How to Be Lazy: 30 Rules for High-Performance Loafing

Sleeping-on-the-grass1My friend John likes to wear pajama pants. I’m not talking just around his house, or in the morning. I’m talking all day long. At the grocery store. Driving carpool. I once saw him downhill skiing in pajama pants. What’s more, John is absolutely incredulous that the rest of us don’t do likewise.

“Why not?” he says. “They’re comfortable!”

Here’s the surprising thing: historically speaking, John is in good company. As Tom Hodgkinson’s wonderful book How to Be Idle: A Loafer’s Manifesto demonstrates, many of history’s greatest achievers spent huge amounts of time in their actual or metaphorical pajama pants, taking long walks, daydreaming, day-drinking, and living lives of organized relaxation that we, in our hyper-busy, overconnected age, can barely imagine.

For example, check out Charles Darwin’s daily routine:

  • 7-8: short walk, breakfast
  • 8-9:30: work at desk
  • 9:30-10:30: read family letters, listen to wife Emma read novels aloud
  • 10:30-noon: work at desk; end workday by noon
  • 12-3: answer correspondence
  • 3-5:30: nap, cigarette, listen to Emma read aloud
  • 5:30-7: idleness, rest, novel-reading, cigarette
  • 7-8: family dinner
  • 8-10: two games of backgammon, more reading, relaxing on sofa while listening to Emma play piano, bedtime

The loafing program — or, to be more accurate, alternating intense efforts with spells of pure loafing — worked out pretty well, and not just for Darwin. After all, if it weren’t for daydreaming, we might not have Einstein’s theory of relativity, Mendeleyev’s periodic table, or J.K. Rowling’s Harry Potter.

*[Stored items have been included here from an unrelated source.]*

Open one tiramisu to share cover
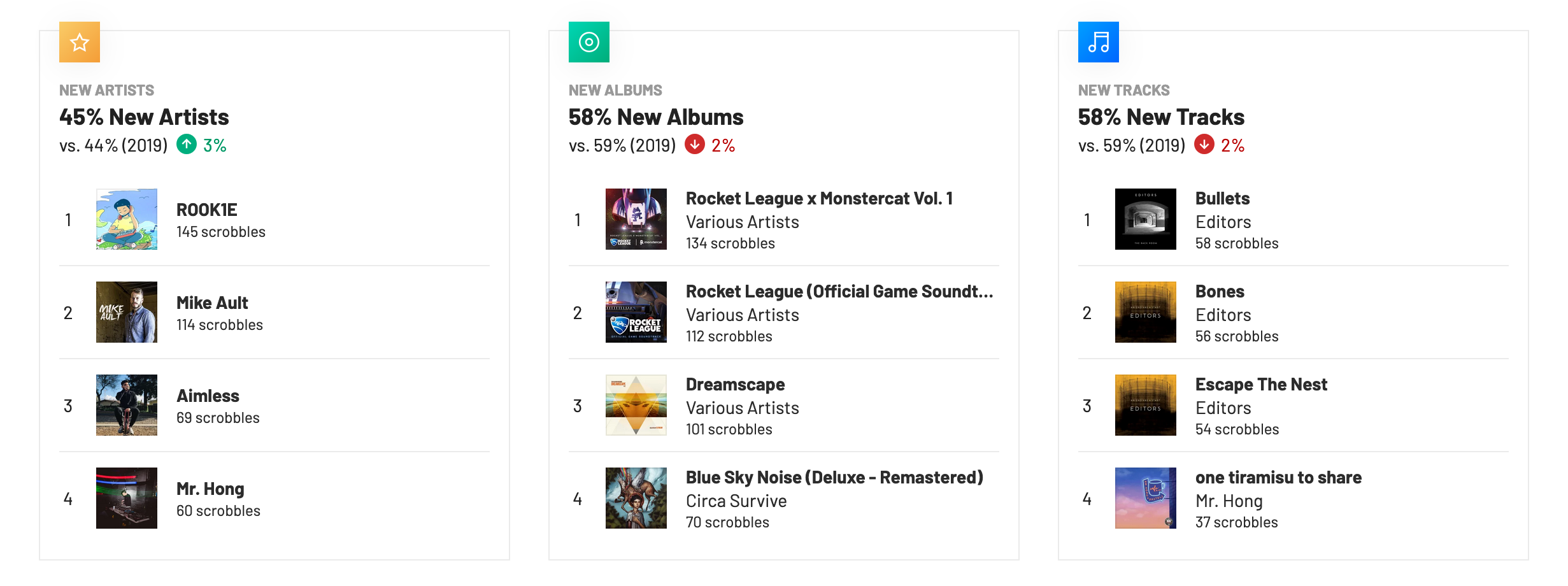The image size is (1568, 586). pos(1146,498)
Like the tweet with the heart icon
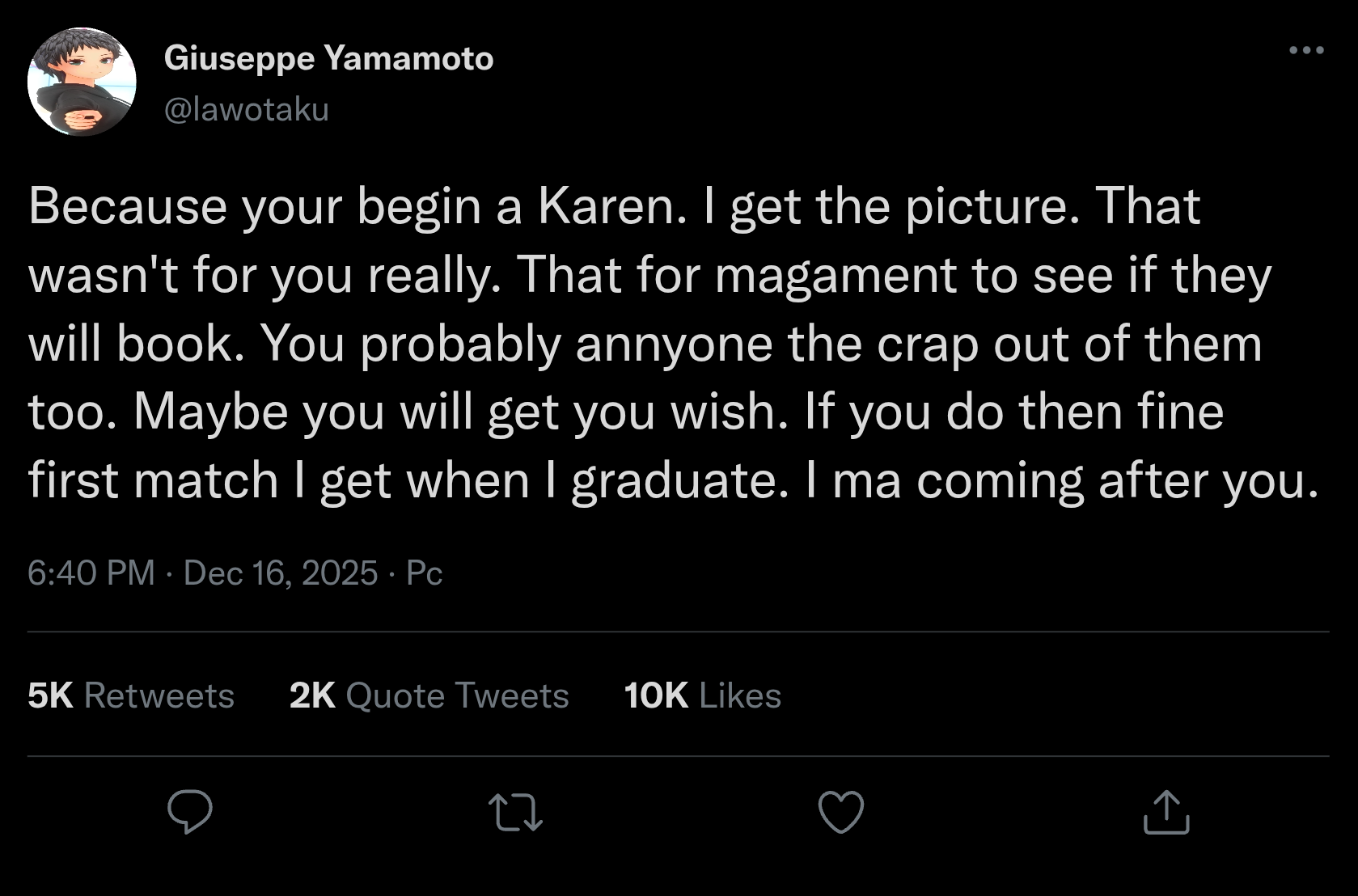This screenshot has width=1358, height=896. [841, 812]
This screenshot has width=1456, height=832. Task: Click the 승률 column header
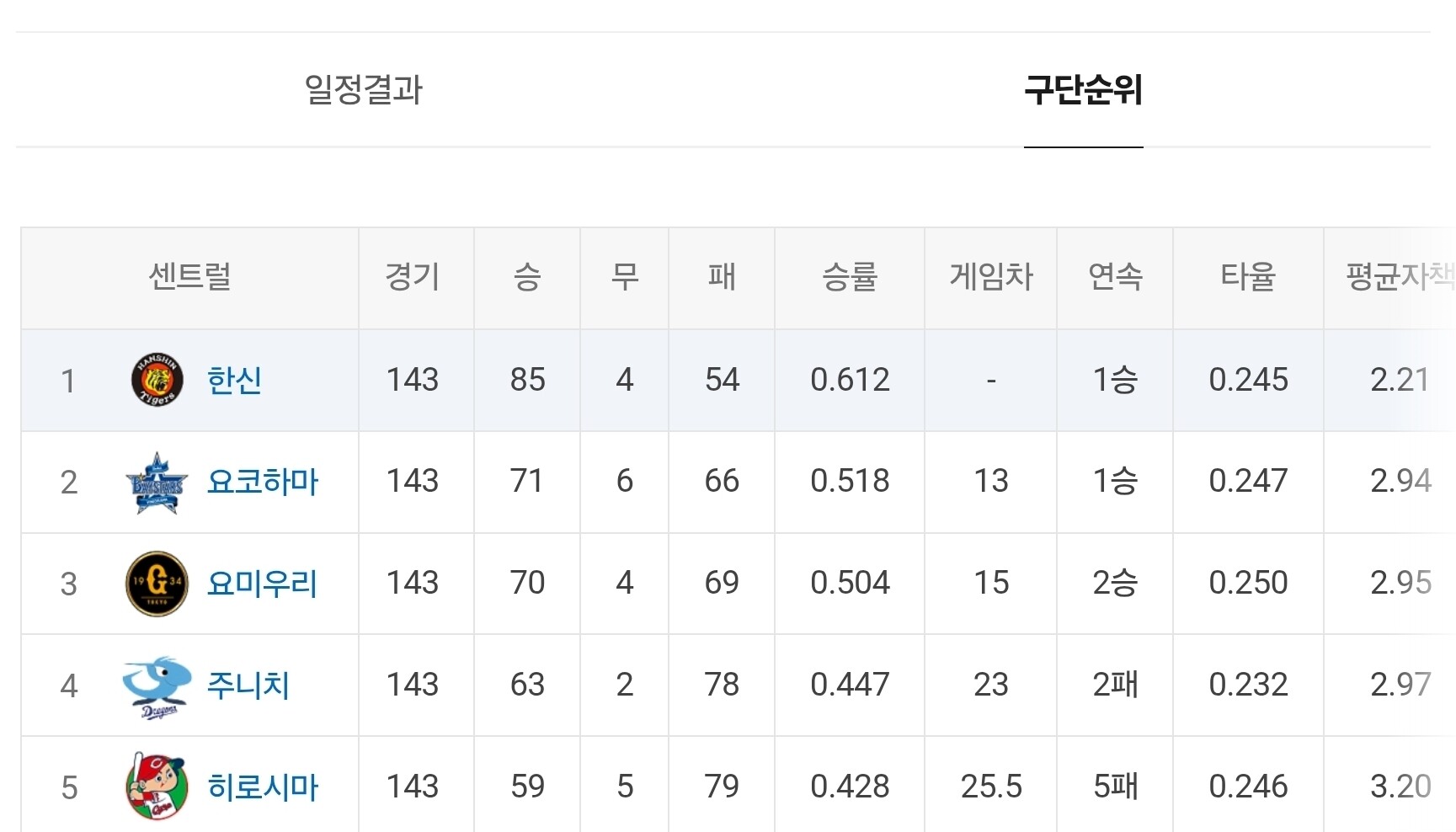pos(850,277)

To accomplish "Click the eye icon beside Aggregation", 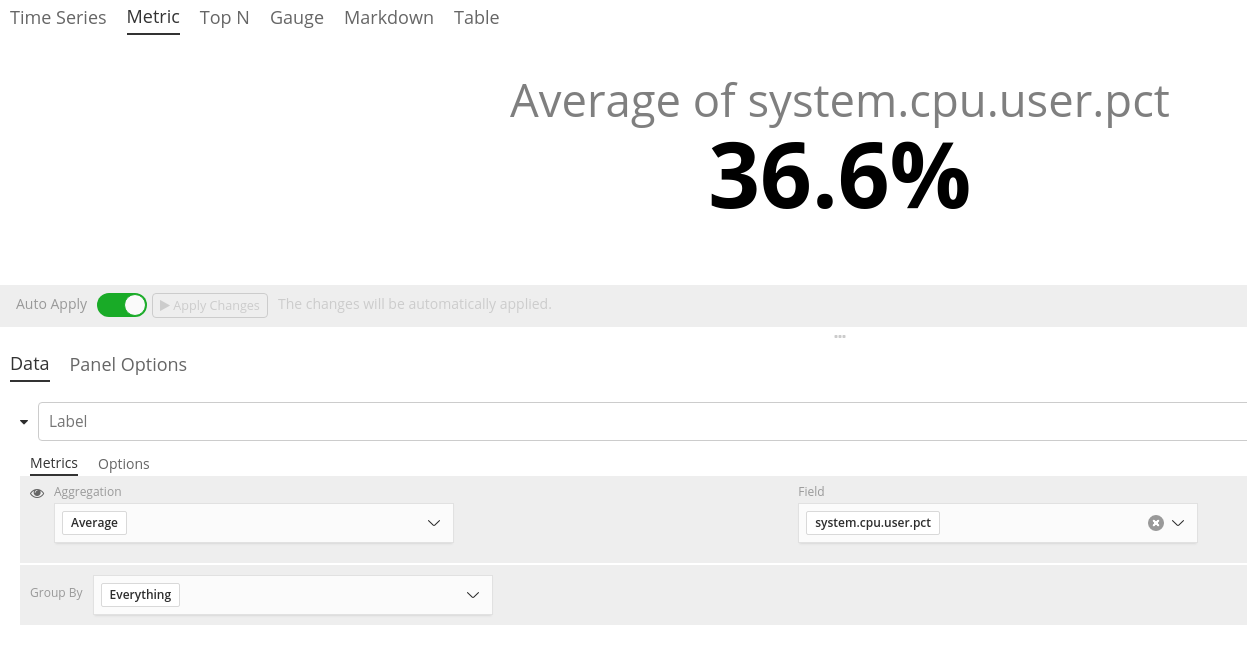I will click(37, 493).
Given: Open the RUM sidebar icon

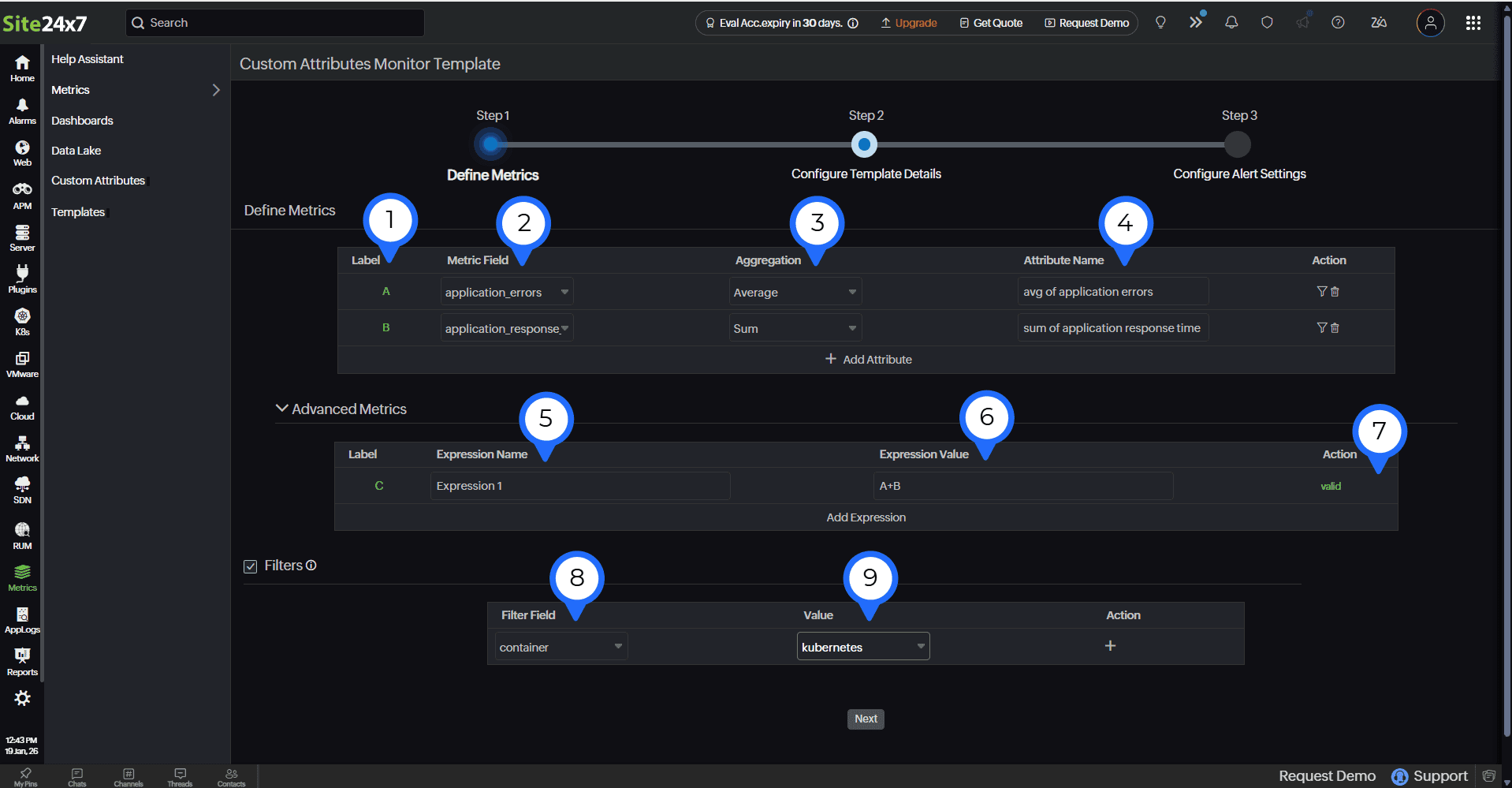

So here’s a theory: Loafing is not a vice or a weakness, but an important and often-overlooked skill. High-quality loafing only looks like wasting time; in fact, it’s the opposite. Good loafing is restorative, and crucial to creativity and strategic thinking. It’s the time for reloading emotional fuel tanks, hatching plans, and making serendipitous connections. Bad loafing, on the other hand, leaves you more tired and distracted than before (I’m talking about you, Internet).

With that in mind, I’d like to offer the following rules for high-performance loafing, cobbled together from Hodgkinson and Mason Currey’s Daily Rituals, as well as the suggestions of my pajama-fond friends and family.

1. Unplug from technology.

2. Take a long, slow walk outside.

4. Stare at an object you’ve never really considered before. The tree outside your window. A pencil. A leaf. A beetle. The smaller the better.

5. Listen to a favorite book read aloud

6. Take a long drive somewhere you’ve never been before

7. Get a massage

8. Gain altitude: go to the uppermost floors of a tall building, or atop the nearest hill

9. Take a train ride

10. Take a long nap (following the proper rules, of course)

11. Go out in the yard with your favorite book and a big glass of lemonade (from my daughter)

12. Spend all day in a robe or pajamas

13. Make tea

14. Avoid shopping, and shopping malls, and people who are shopping

15. Cook a grilled cheese

16. Go to the nearest body of water — ocean, river, pond — and gaze at it

17. Check Twitter constantly

18. Just kidding; ignore previous rule

19. Drink wine with lunch

20. Listen to a favorite album straight through

21. Go barefoot

22. Go to a museum (not barefoot), find one great painting, and stare at it

23: Go to nearest park

24: Feed the birds, the fish, or the squirrels

25. Take your pet for a long, slow walk (in 1830s Paris, it was considered fashionable to put a tortoise on a leash, and walk very slowly through the city.)

26. Eat an orange

27. Watch the sun go down

28. Eat dinner by candlelight

29. Play a card or board game

30. Lay on grass; look at stars

I asked my 17-year-old son if he had any ideas to add, and he said, “I’d tell you, but I’m way too relaxed.”

So I’ll ask you guys instead: What works for you? What else needs to be on this list?